Friday, 24 July 2009

festival fever

tent - tick
magic self-inflating mattress - tick
sunnies - tick
pashmina - tick
stove - tick
kettle - tick

book to read
book to write in
wellies (have hole in - should I risk it?)

I am so looking forward to my literary break. I went to Port Eliot a couple of years ago and had a great time. There's no reason to think this one won't beat that. A bigger line up, live bands and the programme looks fantastic. I'll try to blog but it's unlikely. I'm certainly not going to twitter as I can't work out how to do anything than tweet from my laptop. I haven't got the brain capacity to work out mobile tweeting and pack at the same time.


Having had wonderful treatments and a whole day of R&R, I developed a searing headache last night. I took double-dose paracetomol and tripped off to my friend J's house for a spot of end-of-term houmous dipping and wine sipping. Said head was so severe I started with a lime and sparkling water concoction. Wasn't sure about that but by the time I reached the bottom of the glass I was feeling much perkier.

It must have been the toxins. Apparently we're all full of them. I read about 54 magazines yesterday (I know, I exaggerate, sorry) and I now feel compelled to avoid sugar, salt, cake, wine, fruit juice (too much sugar) and Paris Hilton. If I followed these instructions, I would also avoid fun and enjoyment and my tastebuds would shrivel and hate me for ever.

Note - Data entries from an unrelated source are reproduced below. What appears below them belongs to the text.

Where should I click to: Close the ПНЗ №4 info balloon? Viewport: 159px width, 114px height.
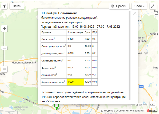tap(135, 13)
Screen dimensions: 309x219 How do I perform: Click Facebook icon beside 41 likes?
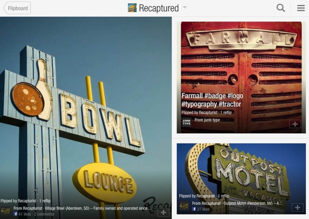[x=15, y=214]
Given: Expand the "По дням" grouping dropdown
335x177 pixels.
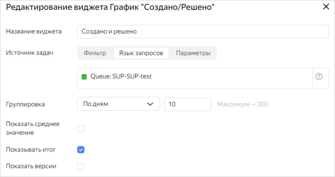Looking at the screenshot, I should (x=118, y=104).
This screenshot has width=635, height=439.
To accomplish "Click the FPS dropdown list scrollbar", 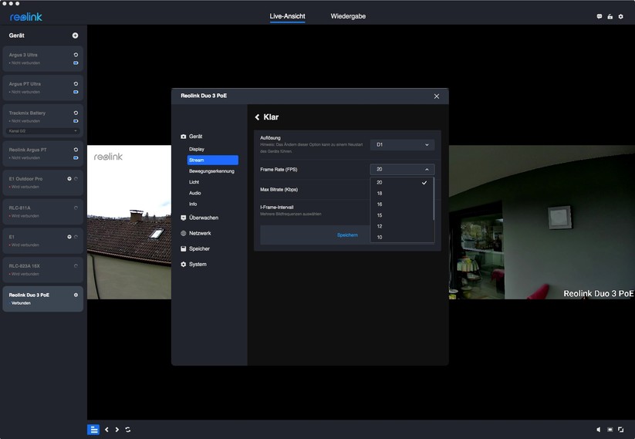I will [434, 198].
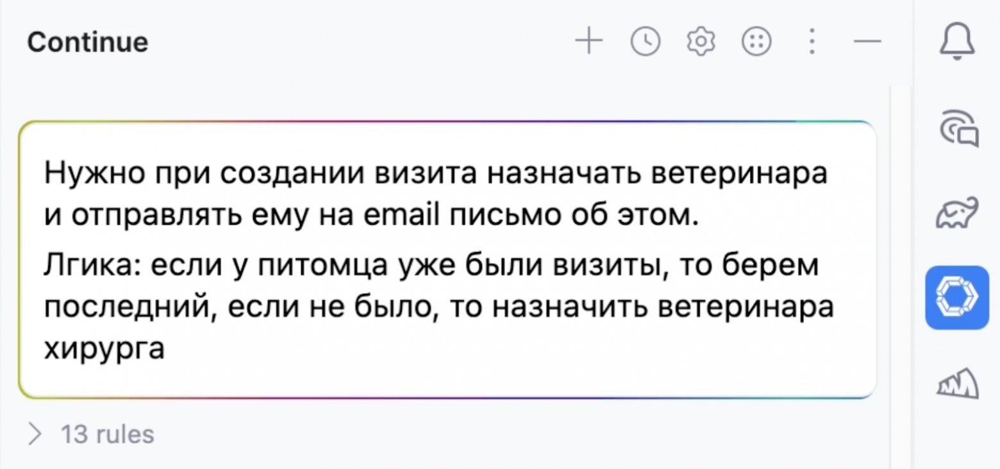This screenshot has height=469, width=1000.
Task: Hide the Continue panel with the dash button
Action: coord(867,41)
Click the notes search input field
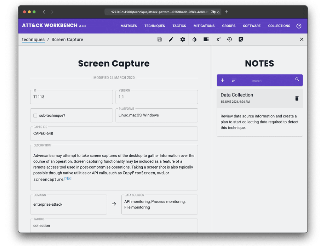 pos(271,81)

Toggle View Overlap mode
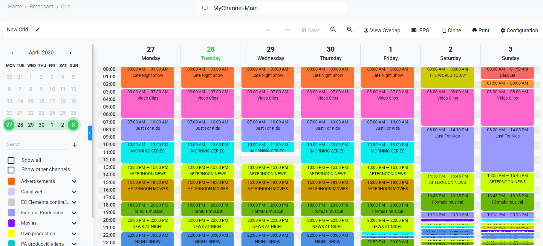pos(382,30)
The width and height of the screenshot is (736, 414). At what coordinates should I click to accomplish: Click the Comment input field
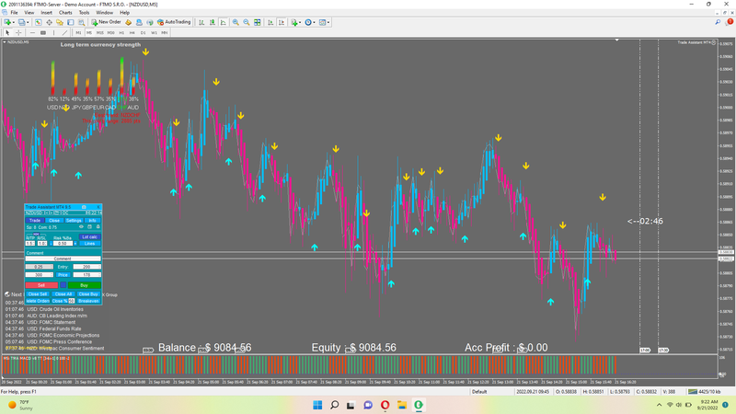point(62,259)
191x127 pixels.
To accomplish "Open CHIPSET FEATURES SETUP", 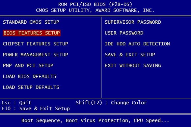I will point(36,44).
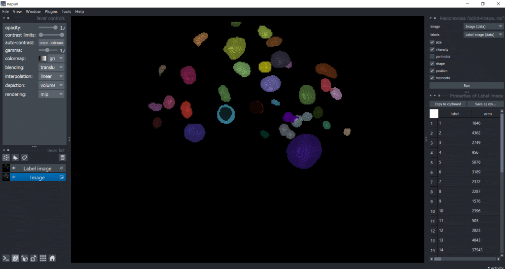The width and height of the screenshot is (505, 269).
Task: Adjust the gamma slider
Action: click(x=47, y=50)
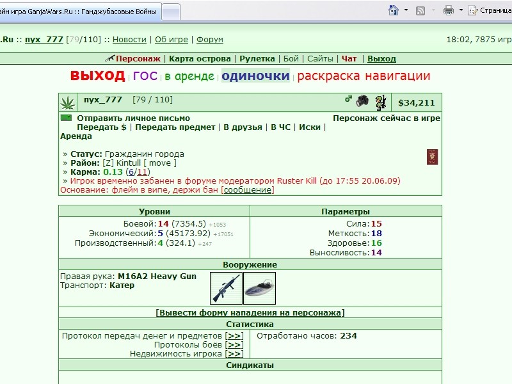
Task: Expand the Home button dropdown arrow
Action: [x=406, y=10]
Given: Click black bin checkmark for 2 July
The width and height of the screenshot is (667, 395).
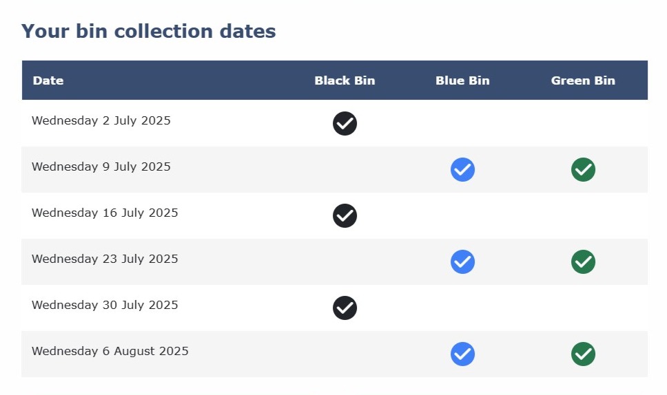Looking at the screenshot, I should coord(345,124).
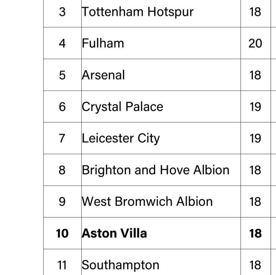Image resolution: width=276 pixels, height=275 pixels.
Task: Click the Tottenham Hotspur team name cell
Action: [x=138, y=12]
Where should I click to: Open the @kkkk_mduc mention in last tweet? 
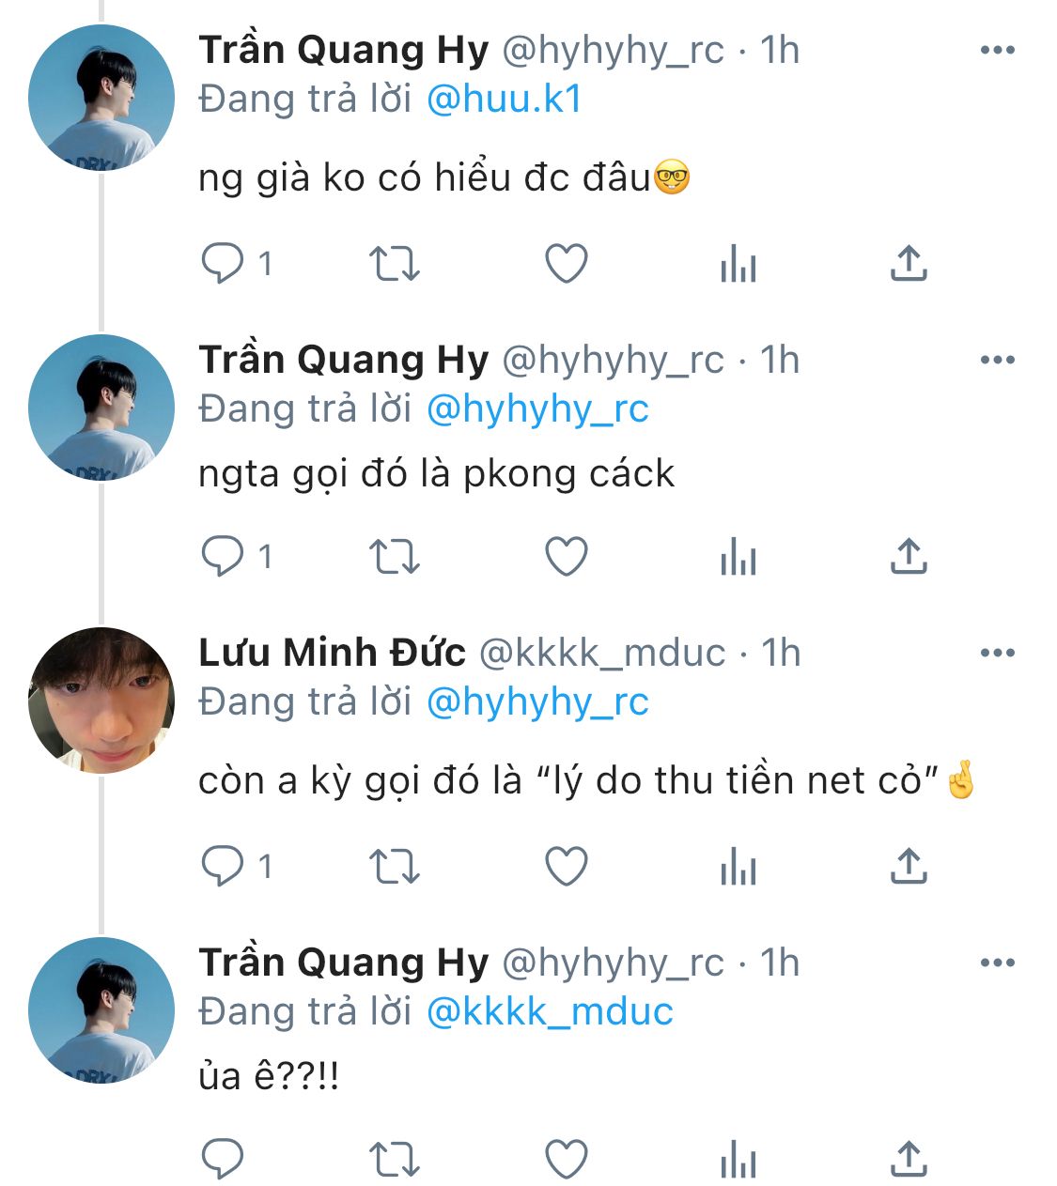(550, 1012)
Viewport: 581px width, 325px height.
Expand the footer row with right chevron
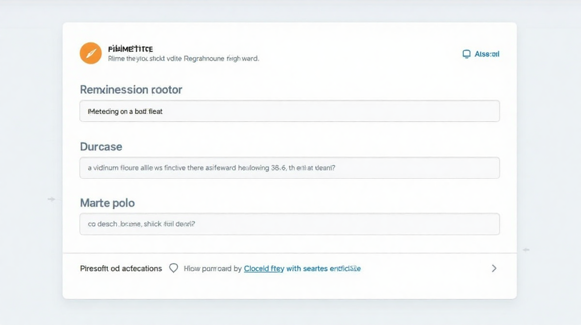coord(494,268)
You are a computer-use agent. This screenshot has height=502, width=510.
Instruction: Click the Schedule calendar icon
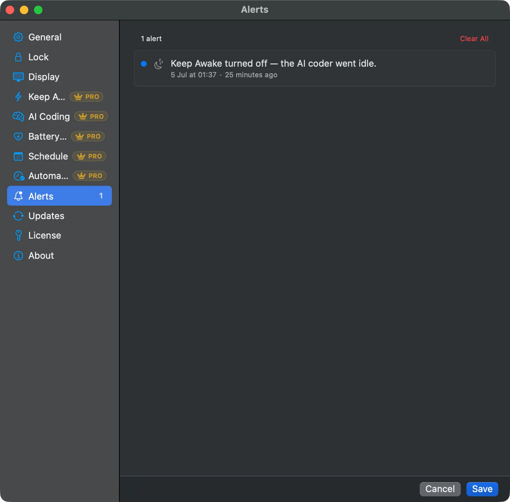tap(18, 156)
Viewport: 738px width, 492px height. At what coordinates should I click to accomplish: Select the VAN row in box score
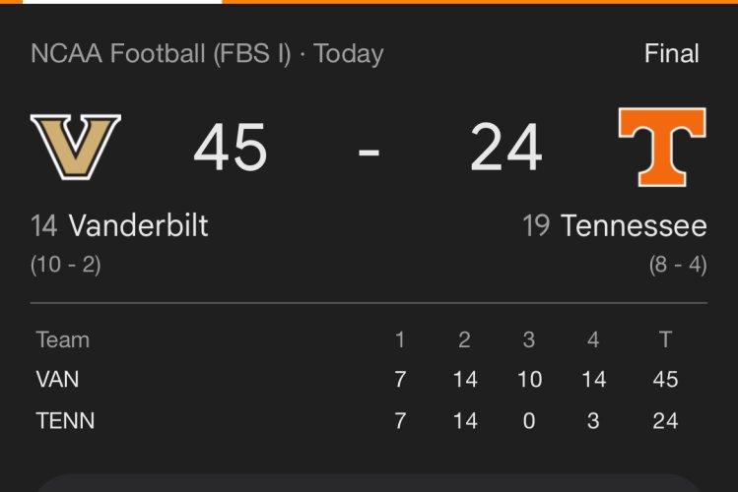[x=57, y=380]
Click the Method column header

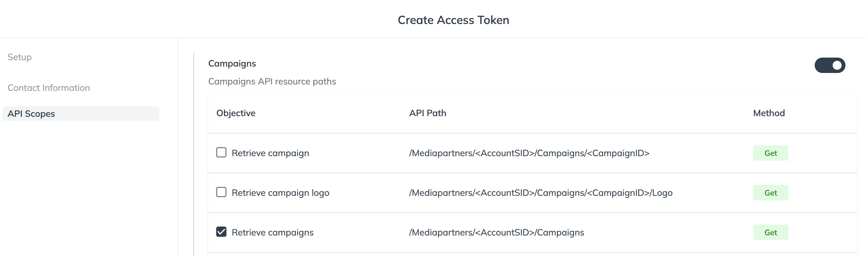coord(769,113)

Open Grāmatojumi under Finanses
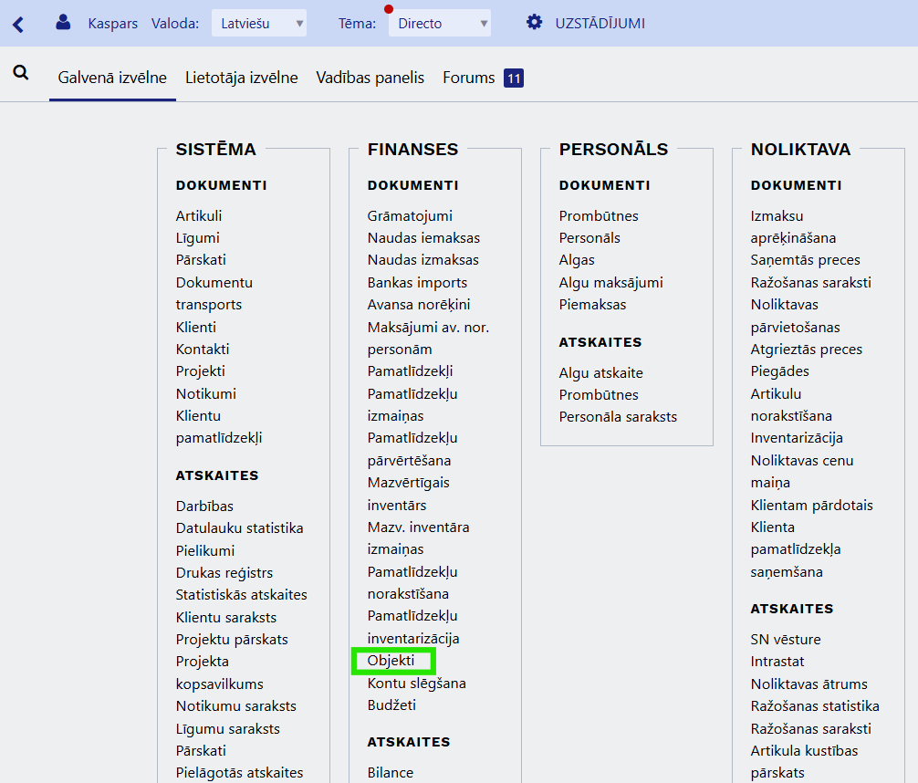coord(410,216)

I also read an article about a gym, apparently frequented by Hugh Grant which charges 'committed clients' (I think they may have to be) £100 per hour for their advice and admonishments. Apart from the prospect of pairing up for pilates with the Grant, what could they possibly be offering? I'm no fitness guru but I do think a fair bit can be achieved with a concerted effort on the exercise front and slightly fewer hobnobs. I really think that all the pseudo-scientificating of food and our physical appearance just turns us all off and makes us all think that we can't do anything without expert assistance.

I'm convinced there's a gap in the market for 'common-sense coaches' but I think that may be a symptom of my 40-plus-ness. I have decided to start a piggy bank for potential botox and fillers as my constantly raised arches are going to make an unsightly ridge across my forehead and will quite likely require non-invasive surgical procedures in the near future.

1 comment:

Only Me said...

Have a wonderful time - think you might need to check that corkscrew, pen and sketchbook are definitely ticked before you leave and I reckon take a risk with the holey wellies.

Umm - £100 english pounds an hour is outrageous and the thought of pairing up with Mr Grant would not entice me - mind you i've never been any good at the gym.